C’est en ces termes que j’ai conclu le discours que j’ai adressé aux hommes politiques, représentants des institutions européennes, hauts magistrats, journalistes, bâtonniers et avocats qui nous ont fait le plaisir et l’honneur de participer à la réception qui était organisée le lundi 14 octobre dernier, à l’occasion de ma prise de fonction. Si vous le souhaitez, vous pouvez prendre connaissance du texte intégral de ce discours sur ce blog, ou en cliquant sur le lien que voici.
Ce rêve est aujourd’hui mis à rude épreuve. Ce mercredi 23 octobre 2013, alors que le macadam de la petite ceinture est encore chaud des violences qu’ont subies, la veille, les réfugiés afghans qui réclament, tout simplement, un peu de justice et de compréhension (faut-il rappeler qu’un réfugié afghan renvoyé dans son pays, il y a quelques semaines, a été exécuté par les talibans alors qu’il venait à peine d’y remettre les pieds), c’est au tour des policiers de manifester au même endroit pour protester contre les violences dont ils sont l’objet. Et on nous annonce, pour le soir même, une bataille rangée entre les hooligans affidés au Sporting d’Anderlecht et ceux du Paris Saint-Germain !

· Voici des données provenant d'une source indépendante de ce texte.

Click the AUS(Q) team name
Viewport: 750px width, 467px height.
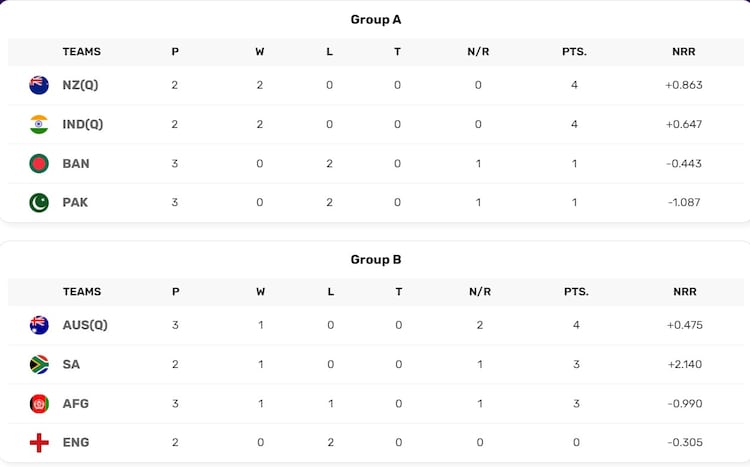click(x=85, y=325)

Notre société est décidément trop violente. Et cette violence obéit à la loi des vases communicants. Les brutalités policières (d’autres font l’objet d’un procès retentissant, actuellement pendant devant les juridictions limbourgeoises) répondent aux brutalités qu’ils subissent eux-mêmes, de plus en plus souvent, mais elles les suscitent aussi. C’est une spirale infernale. Comment ne pas soutenir le discours de cette policière, entendue sur nos ondes ce mercredi matin, qui réclamait une meilleure formation à la maîtrise de la violence pour tous les policiers ? Il ne s’agit là, bien sûr, que l’un des aspects du problème et celui-ci doit être pris à bras-le-corps, d’une façon globale. Mais sans mesures énergiques, il y a tout lieu de craindre que la spirale ne fera qu’accélérer.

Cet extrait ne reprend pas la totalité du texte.